- What needs to be done -
Print, exactly and with no pictures, the line containing "The height and" and each line after it to the end of the entries below.

- Data in this exercise -

....

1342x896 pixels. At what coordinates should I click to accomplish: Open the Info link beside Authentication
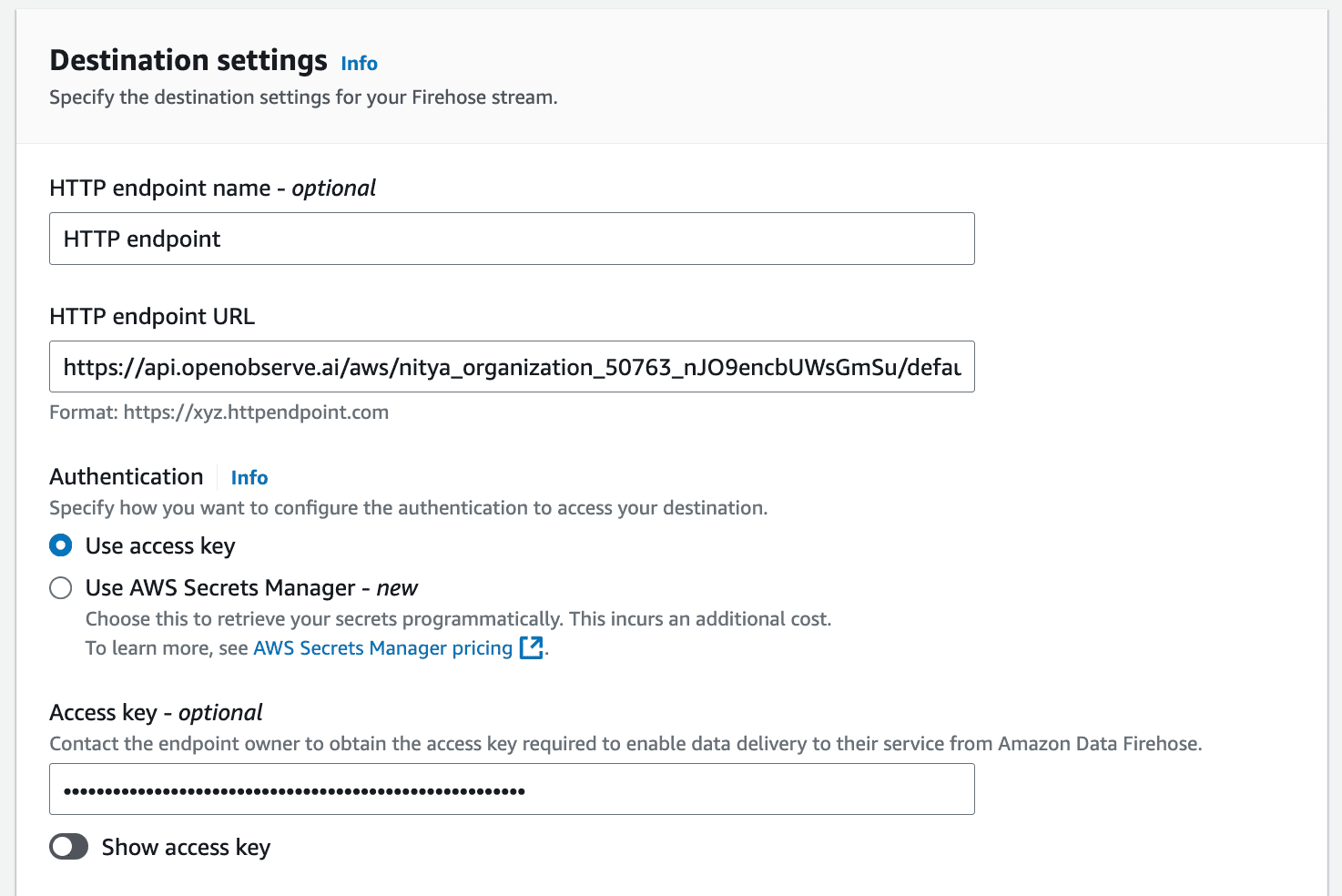249,477
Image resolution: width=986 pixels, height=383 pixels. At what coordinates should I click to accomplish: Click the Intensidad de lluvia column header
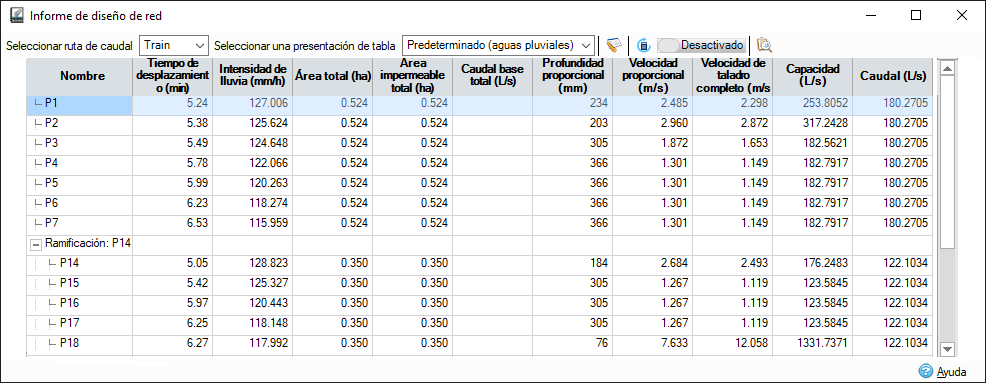click(x=253, y=77)
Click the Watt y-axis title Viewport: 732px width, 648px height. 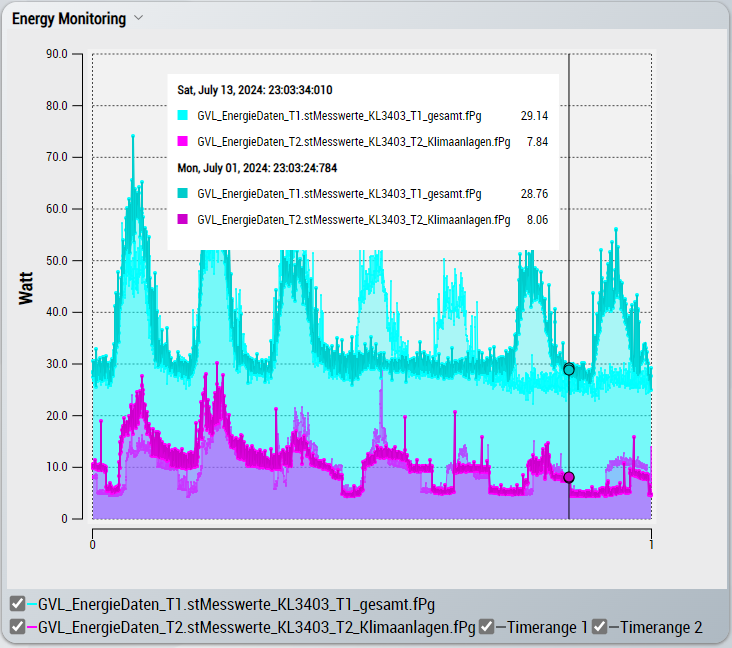tap(27, 287)
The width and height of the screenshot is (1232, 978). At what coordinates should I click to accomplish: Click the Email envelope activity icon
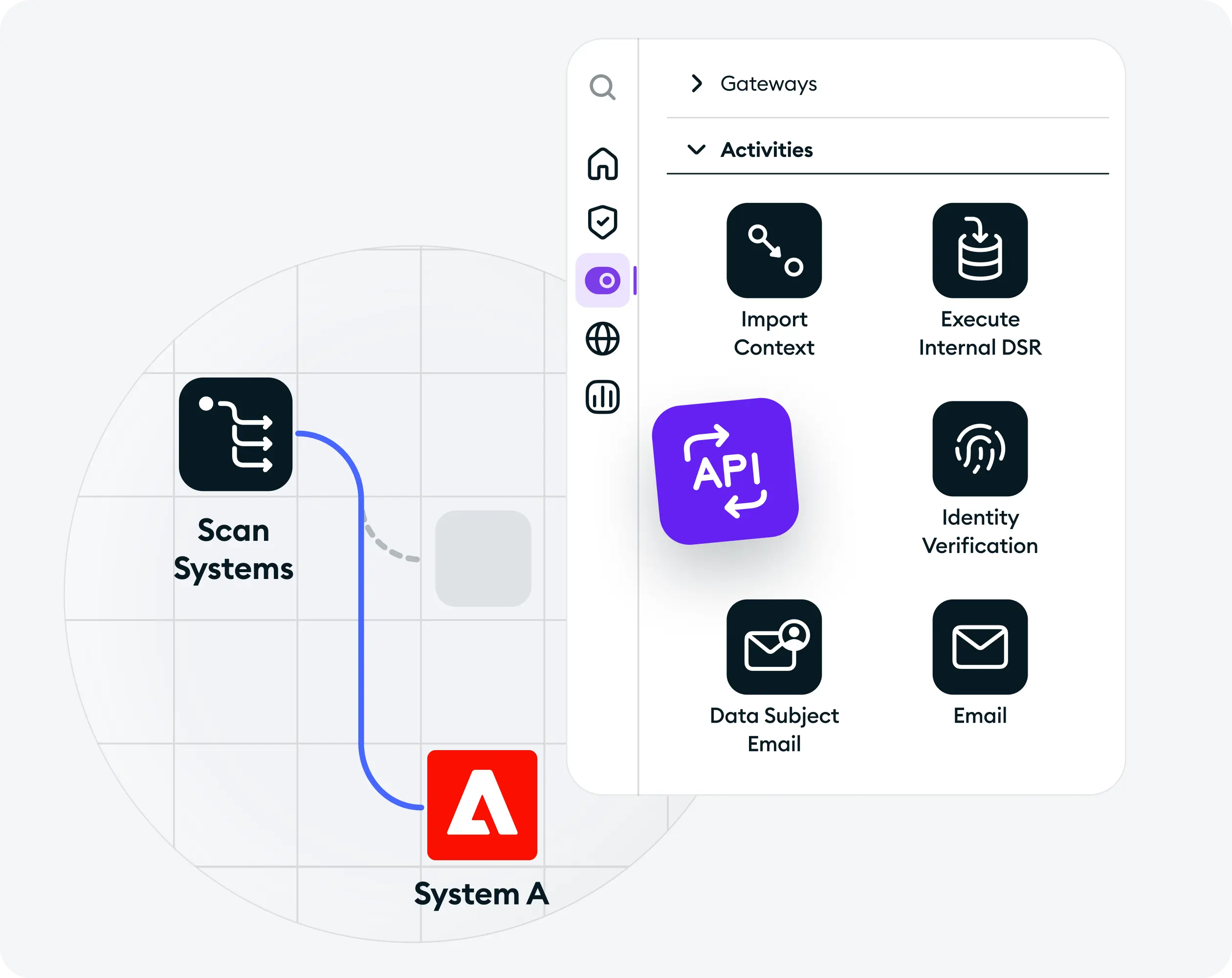(x=979, y=647)
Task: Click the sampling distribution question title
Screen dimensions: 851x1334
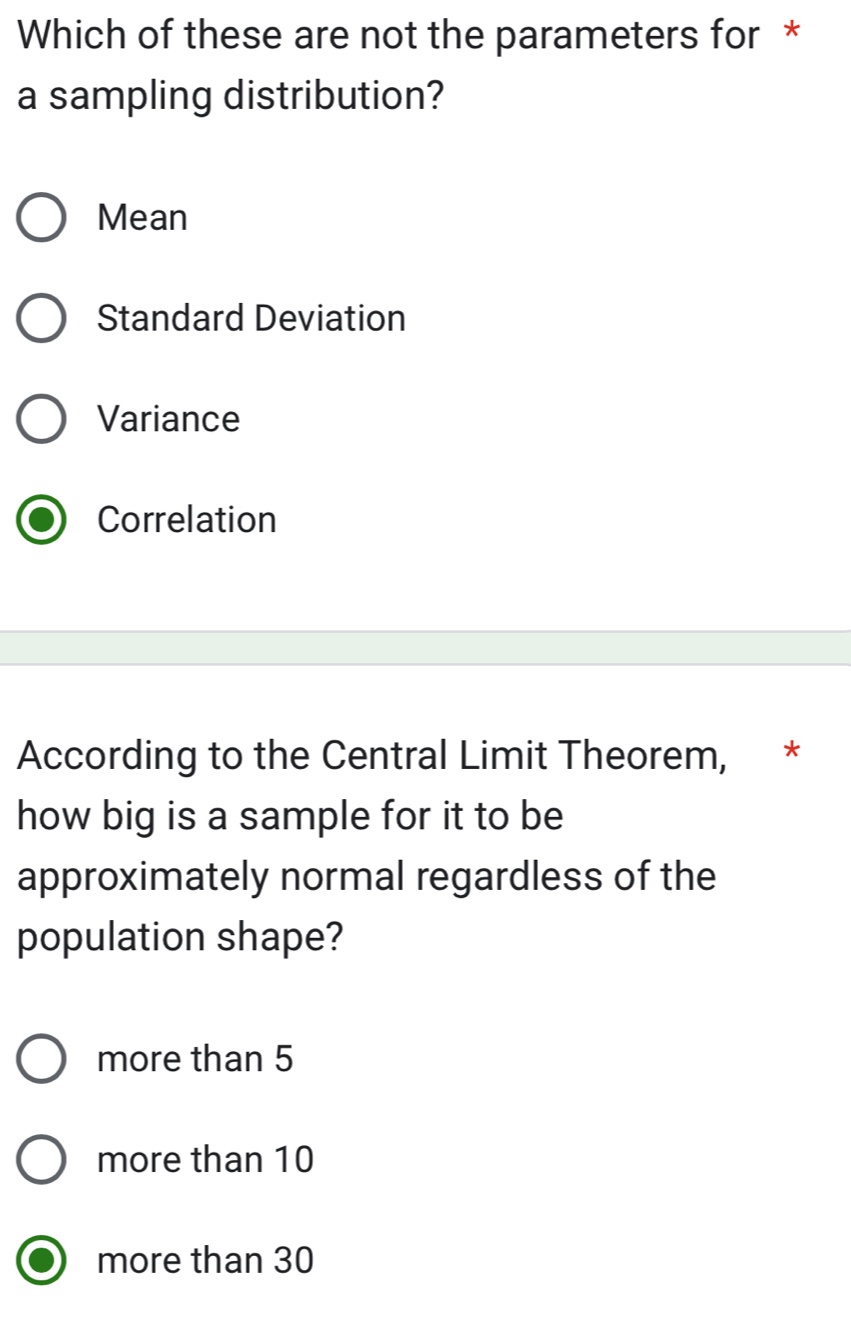Action: 388,66
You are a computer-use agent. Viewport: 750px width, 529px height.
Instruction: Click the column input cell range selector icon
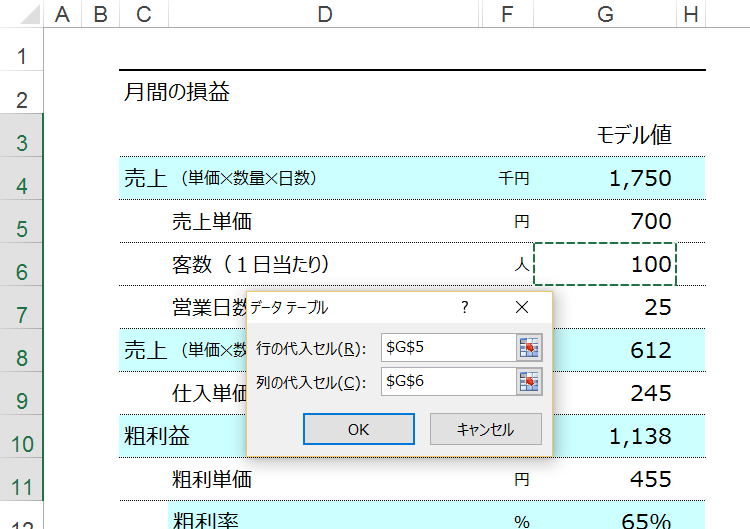click(x=529, y=381)

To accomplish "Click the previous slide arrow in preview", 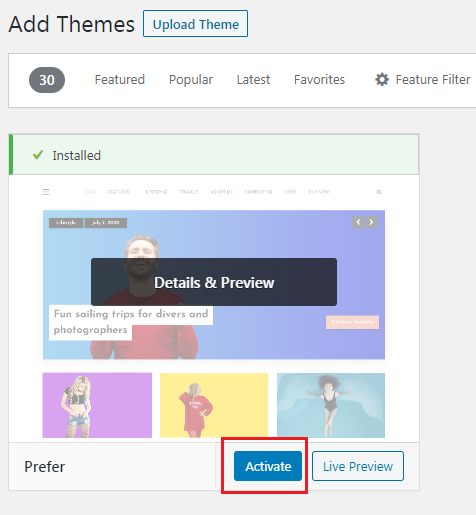I will [358, 222].
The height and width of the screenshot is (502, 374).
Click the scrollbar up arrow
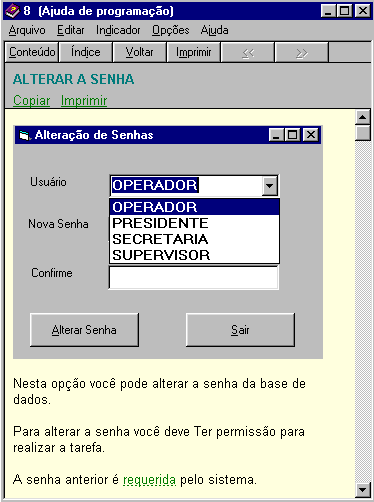[x=363, y=117]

....

- Response area -
The height and width of the screenshot is (502, 374).
Click the scrollbar up arrow
[x=363, y=117]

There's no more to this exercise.